Public Health Laws, by the Board of Health of the State of New Jersey
One of the more topical and instructive reads that one can do in a time of public health crisis like our contemporary day is to go out and seek the public health laws that exist and to seek to understand them and what they mean. Admittedly, reading laws is not the most exciting way that one can pass the time, and these laws are for the most part filled with a high degree of legalese and the interest of increasing the power of various state and local governments to intervene in wide swaths of the behavior of citizens. Yet at times something truly remarkable peeks its way through these particular laws as we see the late 1800’s and early 1900’s as an era of incredible government overreach with a high degree of assumptions about the relative wisdom of government authorities and ordinary people that would be highly insulting and politically problematic if those assumptions were directly spelled out rather than simply being at the base of the laws that were enacted over the course of a couple of decades as was the case. The scope of these laws proves to be deeply disturbing, and some of the laws themselves highly troublesome in their import.

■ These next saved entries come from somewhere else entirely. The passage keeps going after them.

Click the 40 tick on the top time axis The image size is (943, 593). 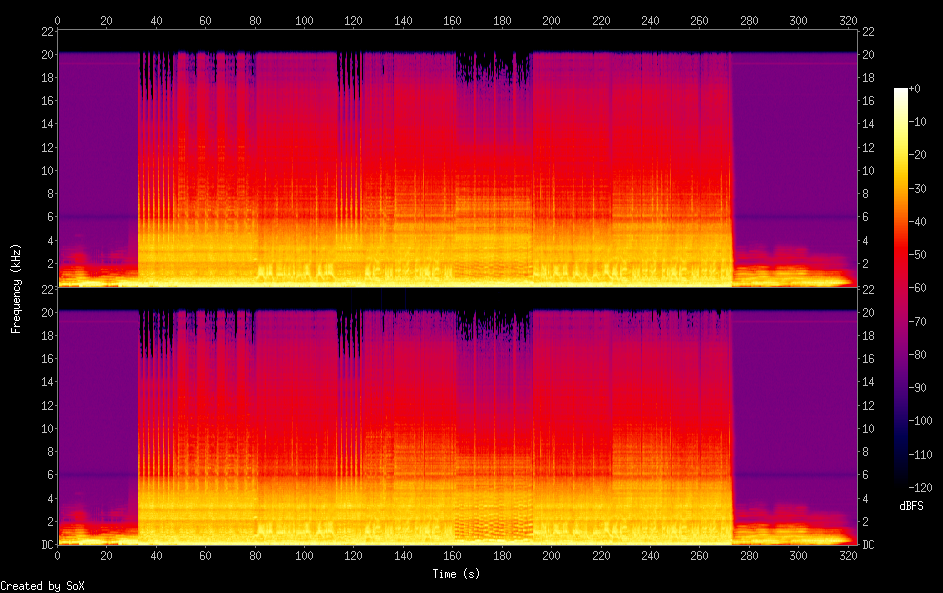pos(156,20)
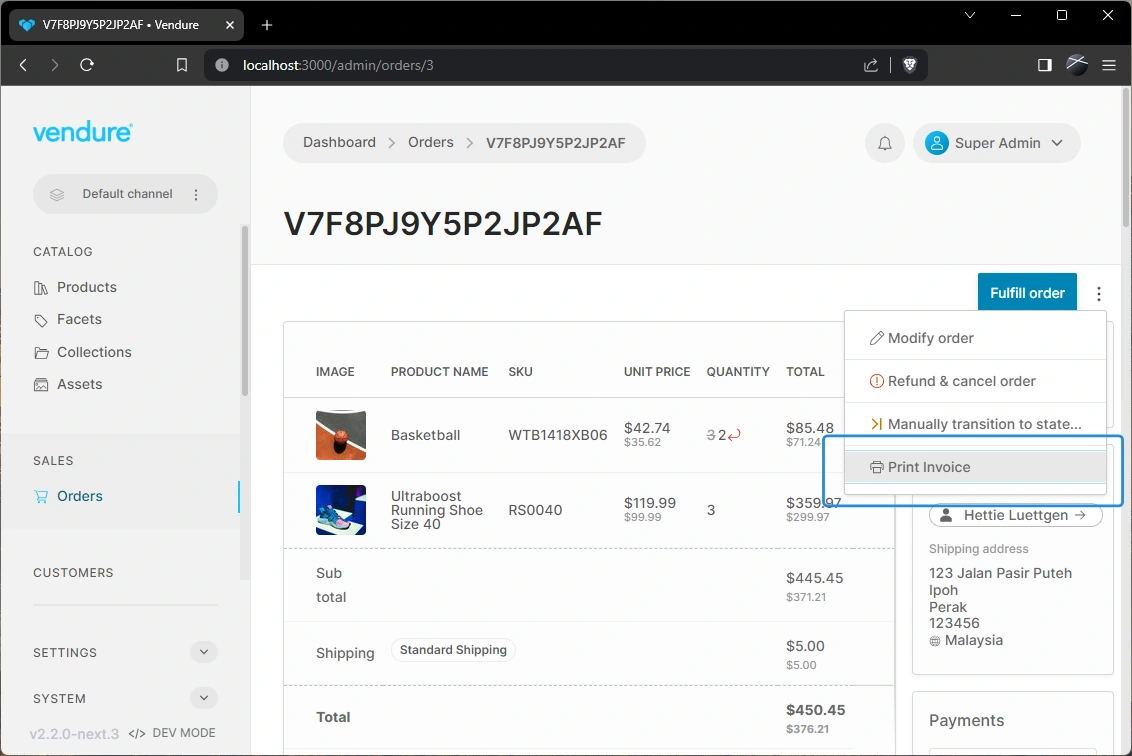
Task: Click the Products icon in the Catalog sidebar
Action: [43, 287]
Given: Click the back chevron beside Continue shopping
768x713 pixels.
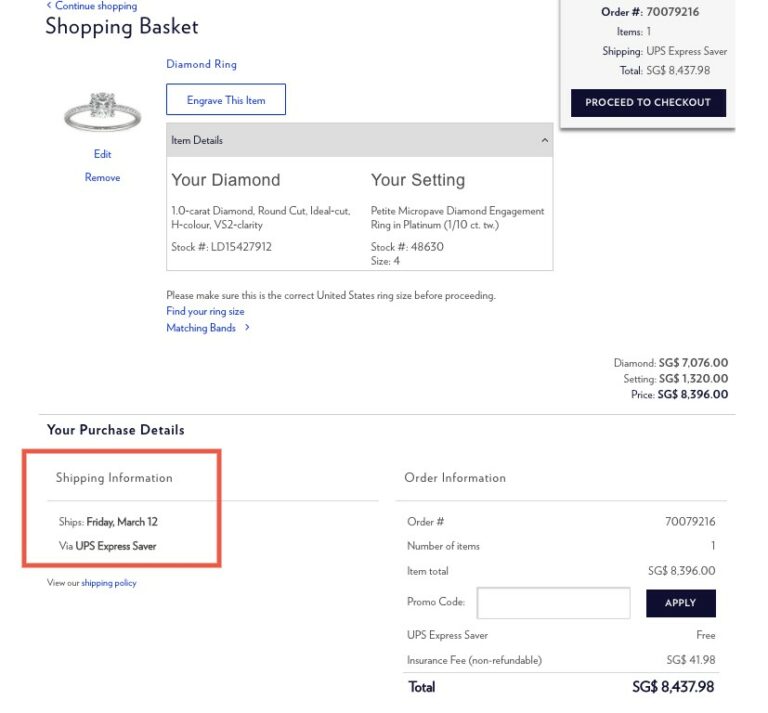Looking at the screenshot, I should click(x=49, y=6).
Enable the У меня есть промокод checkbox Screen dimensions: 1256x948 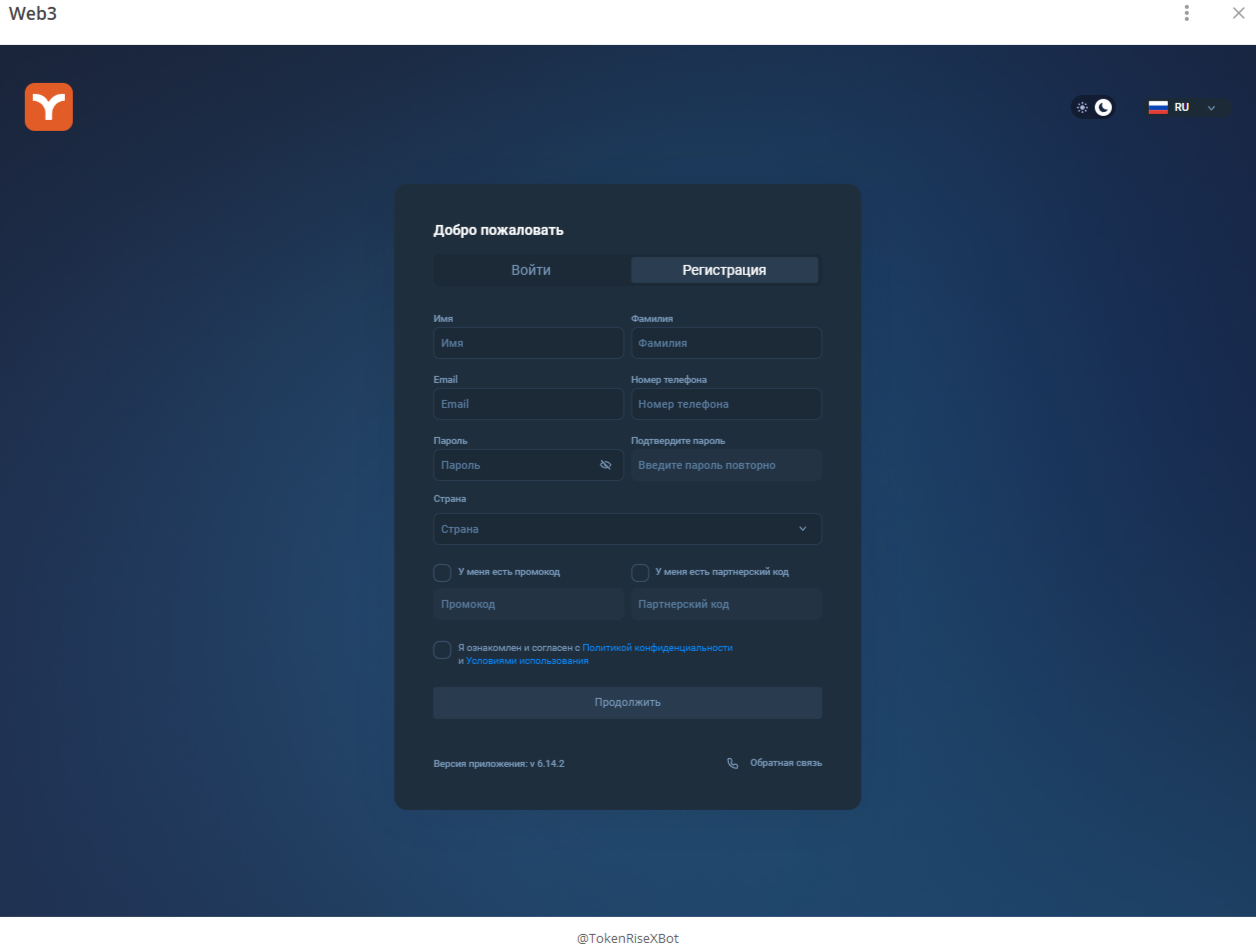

This particular book is not organized with a focus on making things easy for the reader. Yet for the student of law the book is certainly organized well enough to be understood without too much trouble so long as one has a high tolerance for the language of laws. The laws are themselves taken in chronological fashion and include a great deal of matters that are viewed as relating to public health during the state of New Jersey. Some of the laws relate to the establishment of state and local medical boards with competence in addressing issues of licensing dairy farms and food and drugs and encouraging the building of hospitals and regulating various affairs that are judged as relating to the health of the people of New Jersey. By the time the book ends the reader is aware of the rules and regulations that were present in the state of New Jersey during the time of the flu pandemic of 1918. It should be noted that the laws that existed and were enforced were not a great help to the survival of the people of the time in dealing with the flu, but they certainly were a great help in increasing the size and scope of government influence and power, to be sure.
Although most of the laws are rather mundane to the point of being deeply uninteresting, occasionally some of the laws are very interesting indeed. For example, some of the laws deal with vaccines and encourage the coercion of those whose children are not vaccinated. Other laws make sure that the scope of local power is not hindered by the absence of establishing township or local boards. Other laws restrict marriage to either biblical standards of avoiding incest (on the positive side) or seeking to prevent the marriage of those who are judged of unsound mind or suffer from seizures, which is rather intrusive. Some of the laws are awfully specific about what constitutes pure food and drugs, and a lot of the laws deal with pure water and its availability. Of great interest as well are the laws that relate to quarantining that state that no ship should full of those with communicable diseases can force a local port to discharge its ill passengers unless it receives local permission to do so, which is a law highly relevant in Florida’s current governor seeking to avoid the spread of Coronavirus among Florida’s generally aging and vulnerable population. Reading old laws can remind us of the way that states and local governments behave even to this day.